В печень врезался тяжелый ботинок, и Виктор с высоким кувырком отлетел в угол. Щека прижалась к холодной трубе, – он даже успел получить от этого удовольствие, но в следующую секунду живот принял новый удар, и Мухин, скрючившись, бессильно заныл. Кроме грязного пола он увидел три кабинки с засорившимися унитазами и ряд писсуаров, один из которых был измазан кровью. В маленькое окошко под потолком проникал яркий дневной свет и ломался в прокуренном воздухе на отдельные лучи – голубые и серые.
Мухина били в общественном туалете, били двое или трое, впрочем, это не имело особого значения, поскольку он уже не мог не то, что отмахнуться, но даже встать на четвереньки. Его били давно.
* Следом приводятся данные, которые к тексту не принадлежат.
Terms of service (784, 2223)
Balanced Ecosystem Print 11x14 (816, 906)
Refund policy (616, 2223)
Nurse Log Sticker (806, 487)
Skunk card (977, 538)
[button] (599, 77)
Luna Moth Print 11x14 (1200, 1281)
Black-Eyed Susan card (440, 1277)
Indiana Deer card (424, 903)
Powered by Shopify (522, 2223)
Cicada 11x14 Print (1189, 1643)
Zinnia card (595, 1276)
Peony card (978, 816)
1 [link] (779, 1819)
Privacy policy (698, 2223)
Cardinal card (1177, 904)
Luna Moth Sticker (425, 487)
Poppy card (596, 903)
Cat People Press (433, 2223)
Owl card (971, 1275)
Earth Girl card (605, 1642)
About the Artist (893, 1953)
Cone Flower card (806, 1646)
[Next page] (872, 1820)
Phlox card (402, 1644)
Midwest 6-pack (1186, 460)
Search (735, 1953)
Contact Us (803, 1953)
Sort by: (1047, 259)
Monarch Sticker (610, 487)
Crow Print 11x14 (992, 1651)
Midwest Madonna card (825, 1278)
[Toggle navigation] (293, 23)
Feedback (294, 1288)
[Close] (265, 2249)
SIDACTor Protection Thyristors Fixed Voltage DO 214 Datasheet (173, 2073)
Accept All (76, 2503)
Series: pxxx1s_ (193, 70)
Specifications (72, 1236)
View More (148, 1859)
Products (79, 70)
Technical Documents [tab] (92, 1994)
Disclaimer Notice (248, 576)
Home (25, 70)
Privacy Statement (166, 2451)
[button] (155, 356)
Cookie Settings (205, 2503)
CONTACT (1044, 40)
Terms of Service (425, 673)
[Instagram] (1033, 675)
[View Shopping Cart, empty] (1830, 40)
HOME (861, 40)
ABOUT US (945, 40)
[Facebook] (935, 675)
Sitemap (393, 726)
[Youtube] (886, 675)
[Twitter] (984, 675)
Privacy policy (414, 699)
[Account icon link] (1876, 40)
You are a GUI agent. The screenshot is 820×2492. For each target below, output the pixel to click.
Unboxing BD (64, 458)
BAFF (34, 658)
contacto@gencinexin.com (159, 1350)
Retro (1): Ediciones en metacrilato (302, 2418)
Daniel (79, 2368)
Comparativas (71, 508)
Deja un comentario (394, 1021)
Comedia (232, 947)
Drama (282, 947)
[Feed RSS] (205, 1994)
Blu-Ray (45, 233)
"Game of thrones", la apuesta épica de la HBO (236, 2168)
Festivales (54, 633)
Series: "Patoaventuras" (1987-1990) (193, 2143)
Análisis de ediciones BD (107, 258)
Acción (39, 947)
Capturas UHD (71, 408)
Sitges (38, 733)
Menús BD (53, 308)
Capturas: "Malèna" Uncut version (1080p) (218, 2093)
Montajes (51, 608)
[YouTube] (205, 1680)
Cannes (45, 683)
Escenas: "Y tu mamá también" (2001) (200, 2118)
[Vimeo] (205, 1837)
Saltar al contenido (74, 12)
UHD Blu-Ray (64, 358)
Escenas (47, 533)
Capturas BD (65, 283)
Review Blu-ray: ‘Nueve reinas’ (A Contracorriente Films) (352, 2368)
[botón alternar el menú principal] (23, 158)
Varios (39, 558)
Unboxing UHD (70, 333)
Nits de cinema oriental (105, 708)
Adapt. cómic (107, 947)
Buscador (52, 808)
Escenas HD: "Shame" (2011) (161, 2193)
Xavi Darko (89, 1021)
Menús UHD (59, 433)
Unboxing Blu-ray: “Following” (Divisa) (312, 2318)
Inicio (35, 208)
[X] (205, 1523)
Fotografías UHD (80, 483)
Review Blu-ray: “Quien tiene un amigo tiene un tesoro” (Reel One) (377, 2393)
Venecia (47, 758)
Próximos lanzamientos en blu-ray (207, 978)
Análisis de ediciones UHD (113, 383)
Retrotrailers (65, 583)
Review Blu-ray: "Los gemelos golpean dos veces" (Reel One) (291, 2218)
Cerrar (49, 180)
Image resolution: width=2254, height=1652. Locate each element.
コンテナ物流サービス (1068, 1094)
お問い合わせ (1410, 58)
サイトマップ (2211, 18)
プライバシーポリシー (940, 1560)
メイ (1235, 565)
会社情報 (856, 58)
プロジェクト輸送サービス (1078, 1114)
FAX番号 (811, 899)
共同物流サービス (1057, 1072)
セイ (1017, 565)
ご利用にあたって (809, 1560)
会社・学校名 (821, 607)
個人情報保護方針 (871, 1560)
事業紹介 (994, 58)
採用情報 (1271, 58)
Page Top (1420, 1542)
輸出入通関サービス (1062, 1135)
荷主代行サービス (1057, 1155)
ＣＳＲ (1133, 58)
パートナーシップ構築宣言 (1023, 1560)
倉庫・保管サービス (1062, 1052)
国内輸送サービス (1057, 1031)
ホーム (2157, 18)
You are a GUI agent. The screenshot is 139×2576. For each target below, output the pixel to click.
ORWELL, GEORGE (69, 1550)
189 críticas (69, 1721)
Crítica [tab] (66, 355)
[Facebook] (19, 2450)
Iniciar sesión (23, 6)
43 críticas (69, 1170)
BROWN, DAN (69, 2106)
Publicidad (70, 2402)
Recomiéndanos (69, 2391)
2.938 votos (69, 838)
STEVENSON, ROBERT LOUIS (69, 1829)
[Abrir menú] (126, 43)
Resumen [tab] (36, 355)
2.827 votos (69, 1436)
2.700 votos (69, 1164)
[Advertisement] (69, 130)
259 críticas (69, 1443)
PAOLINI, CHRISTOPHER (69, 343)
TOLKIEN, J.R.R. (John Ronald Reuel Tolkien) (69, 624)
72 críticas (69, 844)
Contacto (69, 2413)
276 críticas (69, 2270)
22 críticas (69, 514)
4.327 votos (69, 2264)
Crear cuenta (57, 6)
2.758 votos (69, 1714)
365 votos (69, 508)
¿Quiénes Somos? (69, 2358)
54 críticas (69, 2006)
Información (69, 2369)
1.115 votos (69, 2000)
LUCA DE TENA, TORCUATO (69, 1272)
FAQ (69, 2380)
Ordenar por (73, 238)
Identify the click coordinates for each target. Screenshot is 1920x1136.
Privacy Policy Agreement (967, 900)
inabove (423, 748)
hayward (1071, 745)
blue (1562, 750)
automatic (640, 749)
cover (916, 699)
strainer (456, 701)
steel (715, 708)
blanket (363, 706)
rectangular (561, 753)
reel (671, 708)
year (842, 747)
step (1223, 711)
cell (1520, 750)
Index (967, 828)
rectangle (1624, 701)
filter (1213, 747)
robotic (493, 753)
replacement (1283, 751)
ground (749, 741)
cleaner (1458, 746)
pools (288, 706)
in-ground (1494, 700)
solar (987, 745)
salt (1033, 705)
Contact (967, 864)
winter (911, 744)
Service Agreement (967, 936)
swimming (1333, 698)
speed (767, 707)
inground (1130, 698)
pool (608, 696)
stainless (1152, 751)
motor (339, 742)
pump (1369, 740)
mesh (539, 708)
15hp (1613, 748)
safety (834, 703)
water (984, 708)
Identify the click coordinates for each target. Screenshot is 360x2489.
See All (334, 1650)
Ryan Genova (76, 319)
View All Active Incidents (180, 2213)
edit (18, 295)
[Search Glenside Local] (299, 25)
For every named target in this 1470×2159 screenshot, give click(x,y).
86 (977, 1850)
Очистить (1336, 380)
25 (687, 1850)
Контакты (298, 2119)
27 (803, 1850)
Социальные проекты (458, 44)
Он ни в чем перед ними не провинился, но парни в тяжелых ботинках имели на этот счет свое мнение, и их тоже можно было понять. И Виктор их почти понимал. Они на него надеялись, они готовились, а он их подвел – по банальной причине: его и самого подвели.
Поставщик Гусейн вторую неделю пытался спрыгнуть с героина. Вторую неделю, едва проснувшись, он накуривался шикарной казахстанской анаши и в течение дня периодически догонялся, поддерживая себя в таком состоянии до вечера. Удивительно, как он еще умудрялся что-то помнить. Он и сегодня не забыл, но сегодня ему попались голые семечки, и Гусейн, «пыхнув» прямо в машине, убился напрочь. Увидев солдат, шагавших в кинотеатр, он принял их за группу захвата и развеял весь товар по ветру, а упаковку – хорошо, что пустую, – проглотил.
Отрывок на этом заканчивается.